The couple met on campus in 1987, shortly before Abdool Karim left to pursue a Master's degree in Epidemiology at Columbia University in New York. They kept in touch, with Abdool Karim proposing marriage over the phone. In January 1988, they married in Durban and returned to New York together.

Today, CAPRISA's reception area bears witness to the scientific power couple's contributions. Walls are lined with awards and printed copies of journal articles, cabinets are packed with trophies. In the reception area, visitors are greeted by a large metal rendition of French sculptor Auguste Rodin's "The Thinker": a man sitting on a rock leaning forward, chin cupped in his hand as if deep in thought.

Inspiration: Spider-Man creator Stan Lee

Inside Abdool Karim's office on a boardroom table, there is another smaller sculpture of "The Thinker" alongside a small bust of Nelson Mandela and a figurine of Marvel Comics creator Stan Lee, who conceptualised Spider-Man. These three items, he says, encapsulate their philosophy of excellence at CAPRISA.

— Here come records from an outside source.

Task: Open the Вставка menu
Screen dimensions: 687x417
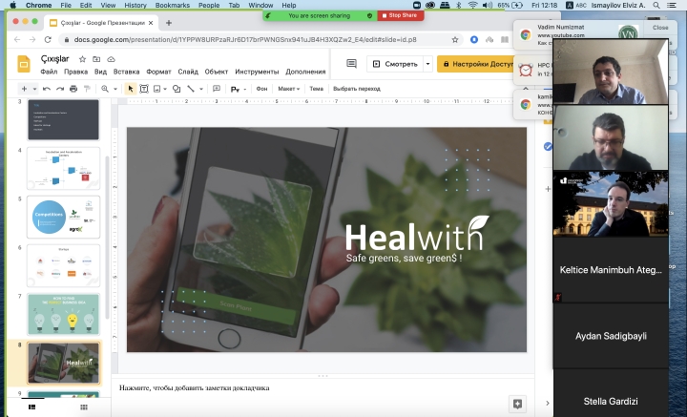Action: (126, 72)
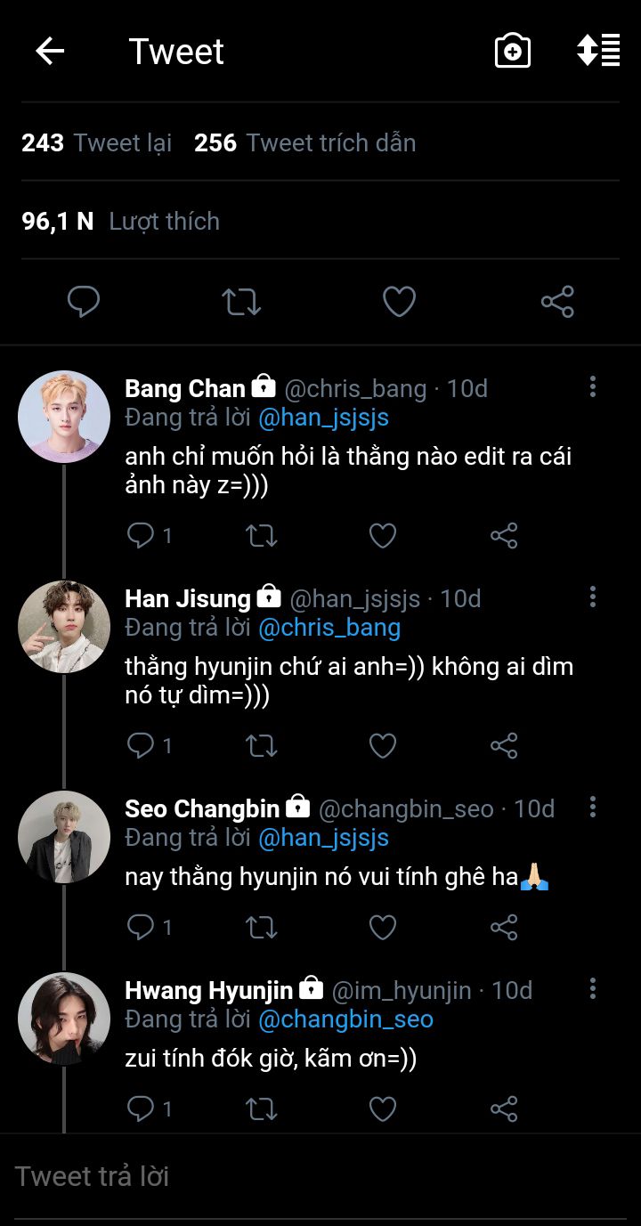Reply to Han Jisung's comment
This screenshot has height=1226, width=641.
pos(141,745)
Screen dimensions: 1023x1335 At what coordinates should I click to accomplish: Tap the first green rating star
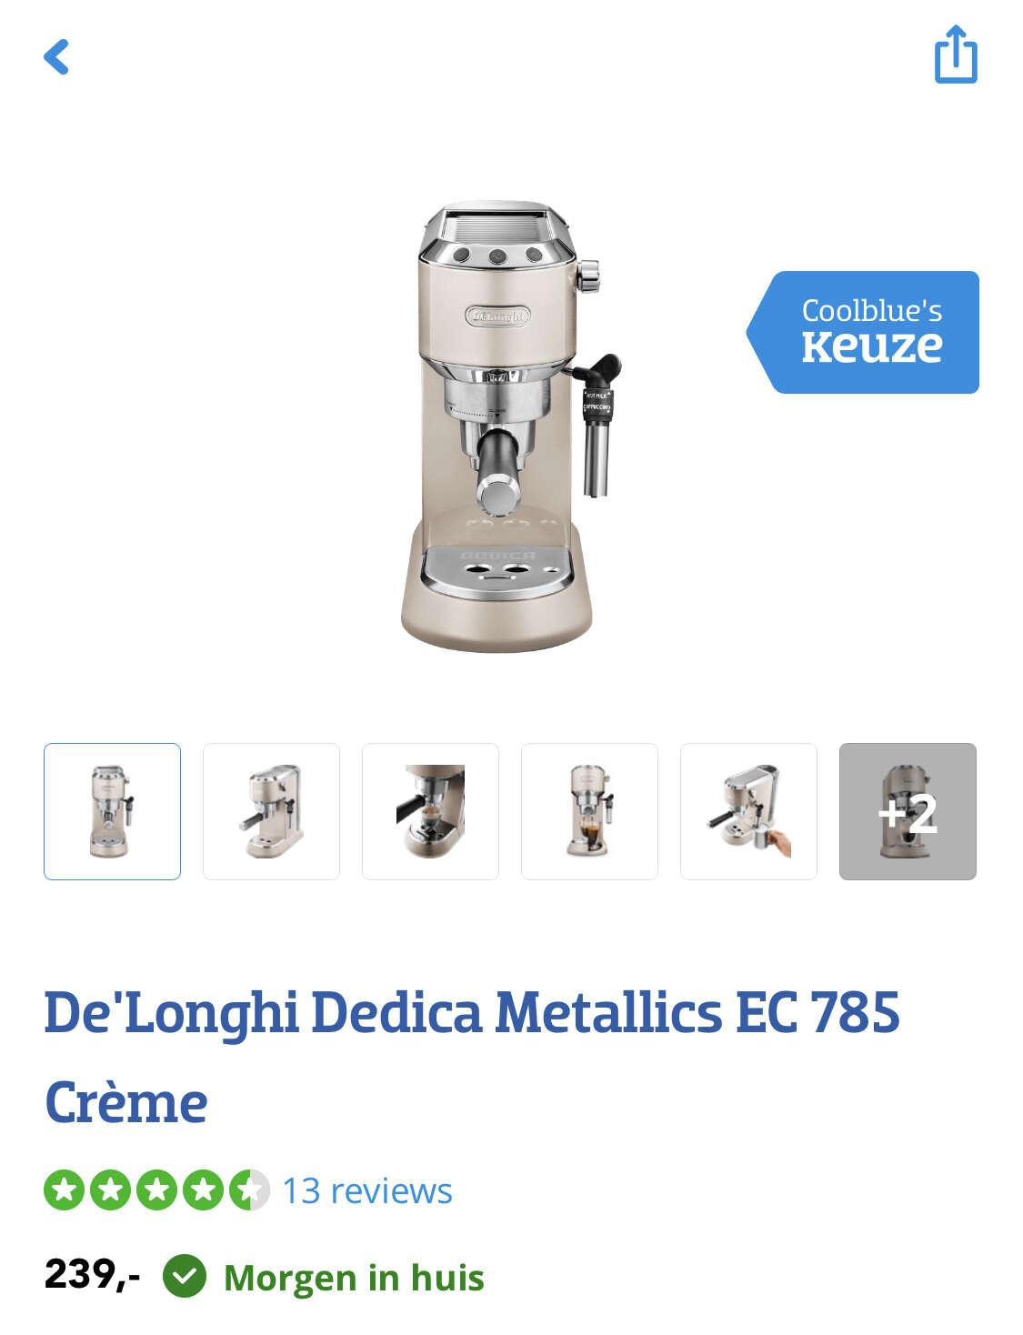(x=64, y=1189)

"So, we are a thinking organisation," he says. "That's what we do. Thinking, but plus imagination. Because what does it take to dream up Spider-Man? I mean, its imagination on steroids." Referring to the bust of Mandela, he stresses the importance of purpose, creating scientific output that betters society.

Abdool Karim concludes his 2023 book "Standing up for Science", calling for scientific solidarity across borders. "Most of us in global health appreciate that, as humanity, our greatest hope in mitigating the impact of future pandemics lies in working together," he writes.

This observation would seem especially prescient two years later when the global HIV response was rocked by sudden disruptions in aid from the United States. In a Spotlight op-ed published in November 2025, Abdool Karim writes: "While the US government is perfectly entitled - as it sees fit - to stop funding for any of its projects, the deliberate disruptiveness of its implementation was sadly designed to be cruel".

But far from wallowing in the setback of the aid cuts, his op-ed showed an eagerness to chart a more sustainable way forward. That problem-solving energy is again on ample display in his interview with Spotlight, as it also is in his book. Rather appropriately in light of his long career, he ends the book with the words: "Science represents one of the most powerful tools we have to help change the world for the better. That is an idea worth standing up for."

Disclosure: The Gates Foundation is mentioned in this article. Spotlight receives funding from the Gates Foundation, but is editorially independent - an independence that the editors guard jealously. Spotlight is a member of the South African Press Council.